Il est important de bien motiver cette lettre, en y joignant les justificatifs comptables et financiers qui établissent l’impossibilité (et non simplement la difficulté) de régler le loyer pendant l’épidémie. Le locataire, qui ne parvient pas à prouver cette impossibilité, pourra alors tenter d’invoquer l’imprévision.

B) La révision pour imprévision (article 1195 du Code civil)

Les locataires qui subissent la crise du Covid-19 et qui ne peuvent bénéficier de la force majeure, car ils ne sont pas dans l’impossibilité totale de payer leur loyer mais simplement dans une grande difficulté, peuvent invoquer le changement de circonstances imprévisible.

Autrement dit, la théorie de l’imprévision peut s’appliquer quand l’épidémie ne rend pas l’exécution de l’obligation impossible mais seulement beaucoup plus difficile, et qu’elle conduit à la ruine du preneur.

Il s’agit d’une nouveauté issue de la réforme du droit des contrats portée par l’ordonnance du 10 février 2016, entrée en vigueur le 1er octobre 2016 (sauf si le contrat signé avant cette date prévoit un mécanisme équivalent).

Cela signifie que l’imprévision ne peut s’appliquer que pour les baux signés ou renouvelés après le 1er octobre 2016. L’article 1195 du Code civil dispose : “Si un changement de circonstances imprévisible lors de la conclusion du contrat rend l’exécution excessivement onéreuse pour une partie qui n’avait pas accepté d’en assumer le risque, celle-ci peut demander une renégociation du contrat à son cocontractant. Elle continue à exécuter ses obligations durant la renégociation. En cas de refus ou d’échec de la renégociation, les parties peuvent demander d’un commun accord au juge de procéder à l’adaptation du contrat. À défaut, une partie peut demander au juge d’y mettre fin, à la date et aux conditions qu’il fixe”.

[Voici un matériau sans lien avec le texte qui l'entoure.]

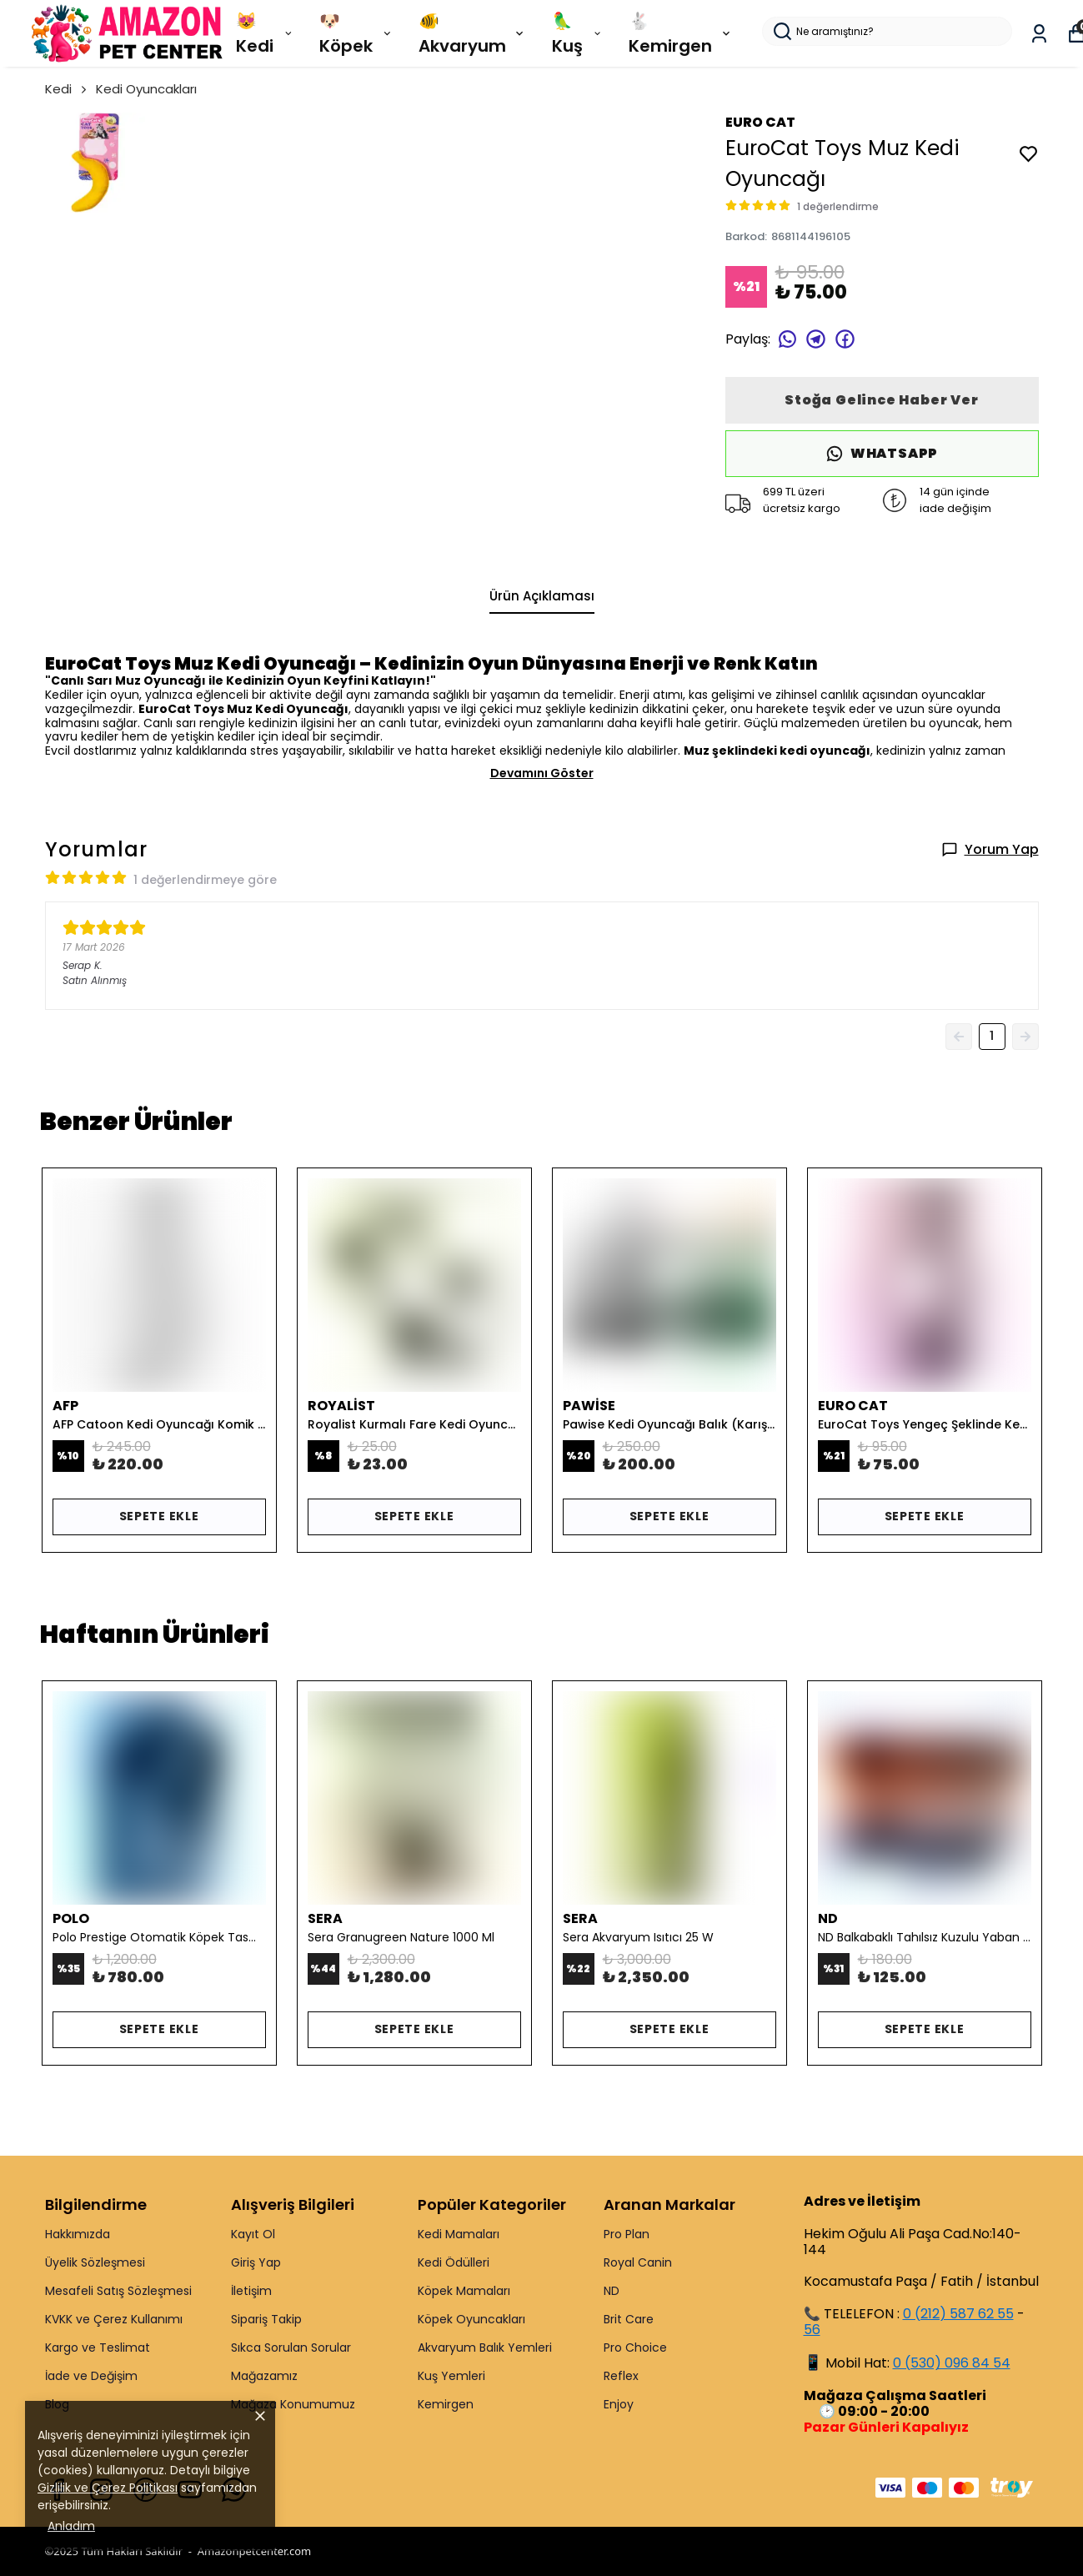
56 (812, 2329)
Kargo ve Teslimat (97, 2347)
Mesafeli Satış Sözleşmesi (118, 2290)
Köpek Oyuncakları (471, 2319)
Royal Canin (638, 2262)
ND (611, 2290)
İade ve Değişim (91, 2376)
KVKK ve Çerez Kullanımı (114, 2319)
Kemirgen (446, 2404)
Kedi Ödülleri (453, 2262)
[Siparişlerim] (1039, 33)
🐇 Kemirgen (681, 33)
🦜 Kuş (578, 33)
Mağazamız (264, 2376)
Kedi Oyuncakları (146, 89)
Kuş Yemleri (451, 2376)
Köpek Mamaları (464, 2290)
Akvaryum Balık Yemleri (485, 2347)
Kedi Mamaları (458, 2234)
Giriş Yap (256, 2262)
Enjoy (619, 2404)
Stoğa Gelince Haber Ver (881, 399)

Cet article comporte trois conditions cumulatives :

La première condition du changement de circonstance imprévisible au moment de la formation du contrat ne pose pas de réelle difficulté en ce qui concerne la survenance de l’épidémie de Covid-19.

La deuxième condition est la conséquence directe de la première, puisqu’elle doit rendre l’exécution du contrat “excessivement onéreuse”, ce qui laisse une grande place à l’appréciation et à l’interprétation. Une simple exécution plus difficile ne devrait pas suffire: l’exécution du contrat doit conduire le preneur à la ruine, sans pour autant être impossible.

Enfin, cet article prévoit une troisième condition: la victime ne doit pas en avoir accepté le risque. Autrement dit, le contrat ne doit pas comporter de clause selon laquelle le preneur accepterait le risque d’un tel événement (une épidémie ou pandémie par exemple).

L’objectif du législateur est surtout de prévenir les contentieux en incitant les parties à renégocier les conditions du contrat. Le locataire qui subit les effets de l’épidémie de coronavirus, et en particulier la baisse de sa clientèle en raison des mesures de confinement, a donc intérêt à initier une renégociation de son contrat avec le bailleur.

Attention, lors de cette renégociation, le locataire doit impérativement continuer à payer son loyer courant. Il ne peut se faire justice à lui-même et diminuer unilatéralement le montant du loyer. Sa bonne foi sera d’ailleurs appréciée par le juge en cas de refus ou d’échec de la renégociation avec le bailleur.

Là encore, le locataire a intérêt à bien motiver sa demande de renégociation et à fournir des justificatifs comptables et financiers établissant la baisse de son chiffre d’affaires et le fait que la poursuite du contrat tel quel est “excessivement onéreuse”.

Si le bailleur refuse la renégociation ou qu’aucun accord n’a pu être trouvé, les parties peuvent conjointement décider de résoudre le contrat “à la date et aux conditions qu’elles déterminent” ou de recourir à l’adaptation judiciaire du contrat au moyen d’une requête conjointe prévue à l’article 57-1 du Code de procédure civile (7).

En pratique, c’est plutôt la partie à l’origine de la renégociation qui saisira le juge afin de réviser le bail ou d’y mettre fin, à la date et aux conditions que le juge fixera.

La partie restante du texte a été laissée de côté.